Früher wäre ich nie auf den Gedanken gekommen, ausgerechnet in die hektischsten Wochen des Jahres einen Kurztrip zu stopfen. Seit wir bloggen, empfinde ich es genau anders herum. Gerade, wenn man nicht mehr weiß, wo einem der Kopf steht, tut eine Auszeit richtig gut. Besonders auf einer Mini-Insel.
Selbst wer sich langsamer als langsam bewegt, kann Wangerooge in wenigen Stunden erfassen. Da schaltet man automatisch noch einen Gang runter. Wird so langsam, dass die Seele mitkommt.
Denn die Seele ist doch selten so schnell wie das Leben. Zu ihrem Takt finden wir ganz gut mit folgenden Slow Four:
1. Fotografieren am Weststrand
Fotografieren hat ja generell mit Achtsamkeit zu tun.
Wikipedia sagt über Fokussierung, dass für eine gewisse Zeit auf das momentan Ausgeübte oder Empfundene geachtet wird.

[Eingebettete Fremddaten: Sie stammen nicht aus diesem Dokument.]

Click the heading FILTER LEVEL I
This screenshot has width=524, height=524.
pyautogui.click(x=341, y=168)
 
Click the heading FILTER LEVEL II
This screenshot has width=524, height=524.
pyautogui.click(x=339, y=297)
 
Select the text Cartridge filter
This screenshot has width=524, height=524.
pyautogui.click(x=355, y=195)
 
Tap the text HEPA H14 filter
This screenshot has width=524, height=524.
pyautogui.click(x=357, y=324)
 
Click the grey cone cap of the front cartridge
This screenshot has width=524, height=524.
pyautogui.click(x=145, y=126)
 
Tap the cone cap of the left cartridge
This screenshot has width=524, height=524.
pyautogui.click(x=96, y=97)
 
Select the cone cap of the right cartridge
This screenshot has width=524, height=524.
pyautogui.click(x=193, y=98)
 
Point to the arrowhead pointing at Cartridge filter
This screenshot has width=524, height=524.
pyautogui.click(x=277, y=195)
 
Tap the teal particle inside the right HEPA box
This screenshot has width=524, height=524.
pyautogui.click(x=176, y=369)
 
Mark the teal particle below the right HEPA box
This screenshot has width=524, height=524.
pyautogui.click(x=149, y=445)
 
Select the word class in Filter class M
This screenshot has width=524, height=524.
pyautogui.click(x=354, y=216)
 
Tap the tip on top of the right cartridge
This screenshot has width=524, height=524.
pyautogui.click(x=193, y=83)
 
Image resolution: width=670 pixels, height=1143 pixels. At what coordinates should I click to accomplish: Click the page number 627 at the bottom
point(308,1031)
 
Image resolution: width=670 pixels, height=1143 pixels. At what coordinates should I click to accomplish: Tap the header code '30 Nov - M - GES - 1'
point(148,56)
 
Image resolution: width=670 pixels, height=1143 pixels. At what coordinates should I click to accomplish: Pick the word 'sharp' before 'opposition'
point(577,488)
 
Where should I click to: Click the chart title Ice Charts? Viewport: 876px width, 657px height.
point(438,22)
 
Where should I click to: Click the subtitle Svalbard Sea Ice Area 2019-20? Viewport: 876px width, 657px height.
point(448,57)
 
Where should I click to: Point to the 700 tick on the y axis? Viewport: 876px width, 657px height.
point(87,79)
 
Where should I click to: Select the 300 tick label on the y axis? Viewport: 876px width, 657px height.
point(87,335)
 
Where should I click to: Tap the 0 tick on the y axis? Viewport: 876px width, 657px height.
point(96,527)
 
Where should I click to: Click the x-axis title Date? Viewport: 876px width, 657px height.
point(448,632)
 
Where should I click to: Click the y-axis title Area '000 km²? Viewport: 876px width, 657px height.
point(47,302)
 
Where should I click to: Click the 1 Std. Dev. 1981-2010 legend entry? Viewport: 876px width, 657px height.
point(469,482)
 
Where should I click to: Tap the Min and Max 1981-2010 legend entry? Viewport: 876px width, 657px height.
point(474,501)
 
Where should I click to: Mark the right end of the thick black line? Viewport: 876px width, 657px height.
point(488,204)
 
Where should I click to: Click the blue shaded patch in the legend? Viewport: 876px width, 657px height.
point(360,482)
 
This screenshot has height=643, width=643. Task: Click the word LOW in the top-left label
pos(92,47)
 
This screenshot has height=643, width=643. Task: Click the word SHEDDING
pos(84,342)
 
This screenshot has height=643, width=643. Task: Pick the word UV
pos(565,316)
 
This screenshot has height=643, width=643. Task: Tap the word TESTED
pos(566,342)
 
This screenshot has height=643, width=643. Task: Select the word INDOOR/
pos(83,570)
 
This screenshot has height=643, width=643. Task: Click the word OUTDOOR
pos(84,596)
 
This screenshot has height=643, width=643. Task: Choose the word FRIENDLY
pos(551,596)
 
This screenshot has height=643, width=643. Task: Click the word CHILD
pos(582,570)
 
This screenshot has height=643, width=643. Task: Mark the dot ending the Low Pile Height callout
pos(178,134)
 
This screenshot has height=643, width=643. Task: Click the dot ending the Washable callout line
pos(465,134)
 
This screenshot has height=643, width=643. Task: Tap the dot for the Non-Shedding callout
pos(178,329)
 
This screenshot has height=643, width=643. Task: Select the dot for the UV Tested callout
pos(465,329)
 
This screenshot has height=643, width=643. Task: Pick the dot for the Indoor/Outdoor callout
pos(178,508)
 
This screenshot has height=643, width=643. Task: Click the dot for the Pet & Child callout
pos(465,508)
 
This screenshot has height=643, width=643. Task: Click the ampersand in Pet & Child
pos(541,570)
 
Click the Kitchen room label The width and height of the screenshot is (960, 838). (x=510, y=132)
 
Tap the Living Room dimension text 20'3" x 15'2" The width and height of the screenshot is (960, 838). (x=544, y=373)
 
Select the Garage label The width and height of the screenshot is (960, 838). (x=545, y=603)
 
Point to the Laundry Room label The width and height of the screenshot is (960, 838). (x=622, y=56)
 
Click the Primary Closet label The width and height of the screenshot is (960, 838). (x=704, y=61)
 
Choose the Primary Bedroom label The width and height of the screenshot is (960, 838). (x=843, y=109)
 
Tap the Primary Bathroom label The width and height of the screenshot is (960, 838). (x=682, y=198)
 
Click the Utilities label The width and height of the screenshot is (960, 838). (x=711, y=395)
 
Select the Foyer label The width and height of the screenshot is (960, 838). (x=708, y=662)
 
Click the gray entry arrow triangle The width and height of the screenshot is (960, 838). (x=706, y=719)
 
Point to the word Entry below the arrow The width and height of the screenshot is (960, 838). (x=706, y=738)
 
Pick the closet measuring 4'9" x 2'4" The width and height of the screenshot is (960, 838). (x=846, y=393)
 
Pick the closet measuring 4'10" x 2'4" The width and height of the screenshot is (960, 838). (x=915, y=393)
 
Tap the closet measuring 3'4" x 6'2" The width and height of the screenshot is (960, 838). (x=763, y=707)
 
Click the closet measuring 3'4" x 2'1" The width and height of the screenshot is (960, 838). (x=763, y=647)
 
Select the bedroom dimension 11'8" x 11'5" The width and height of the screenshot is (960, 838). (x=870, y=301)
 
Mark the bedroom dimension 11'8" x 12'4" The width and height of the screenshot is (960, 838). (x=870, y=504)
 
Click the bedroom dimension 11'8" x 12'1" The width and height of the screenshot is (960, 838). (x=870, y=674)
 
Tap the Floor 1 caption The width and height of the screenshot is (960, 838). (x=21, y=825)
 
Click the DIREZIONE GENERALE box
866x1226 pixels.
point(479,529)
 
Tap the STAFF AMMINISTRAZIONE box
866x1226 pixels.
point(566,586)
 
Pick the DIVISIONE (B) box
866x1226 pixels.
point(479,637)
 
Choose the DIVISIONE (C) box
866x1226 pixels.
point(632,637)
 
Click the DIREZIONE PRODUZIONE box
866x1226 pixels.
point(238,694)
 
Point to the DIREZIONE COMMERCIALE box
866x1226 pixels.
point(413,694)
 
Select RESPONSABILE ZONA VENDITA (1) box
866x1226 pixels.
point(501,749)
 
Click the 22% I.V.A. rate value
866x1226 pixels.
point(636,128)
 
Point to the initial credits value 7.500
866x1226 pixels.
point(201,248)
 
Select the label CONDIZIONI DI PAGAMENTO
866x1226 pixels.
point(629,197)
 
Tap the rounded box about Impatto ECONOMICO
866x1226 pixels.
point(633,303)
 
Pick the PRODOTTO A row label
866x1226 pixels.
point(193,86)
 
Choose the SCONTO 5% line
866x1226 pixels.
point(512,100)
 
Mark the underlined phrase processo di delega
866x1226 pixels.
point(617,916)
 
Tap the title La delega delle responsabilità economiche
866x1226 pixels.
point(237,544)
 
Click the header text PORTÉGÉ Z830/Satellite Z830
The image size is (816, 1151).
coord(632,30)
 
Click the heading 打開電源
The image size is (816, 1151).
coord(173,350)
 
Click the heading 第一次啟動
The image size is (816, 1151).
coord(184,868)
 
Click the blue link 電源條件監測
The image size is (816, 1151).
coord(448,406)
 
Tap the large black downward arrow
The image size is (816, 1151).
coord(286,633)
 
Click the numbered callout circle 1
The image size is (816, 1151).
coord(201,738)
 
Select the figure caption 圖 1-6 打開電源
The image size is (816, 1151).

Das klingt nicht nur wie Mediation. Das fühlt sich auch so an. Der ideale Moment dafür: Gleich nach dem Aufstehen, wenn der Morgen graut.
Die Fotos zeigen Weststrand und Hafen bei Sonnenaufgang. Das Licht ist so wunderbar sanft, wie man es auf einer Nordseeinsel nie vermuten würde. (Man kann das mit dem Fokussieren mal ausprobieren, indem auf die Galerie klickt. Ich finde, schon das Betrachten der Bilder macht ruhig. („In Echt“ ist es natürlich noch viel besser.))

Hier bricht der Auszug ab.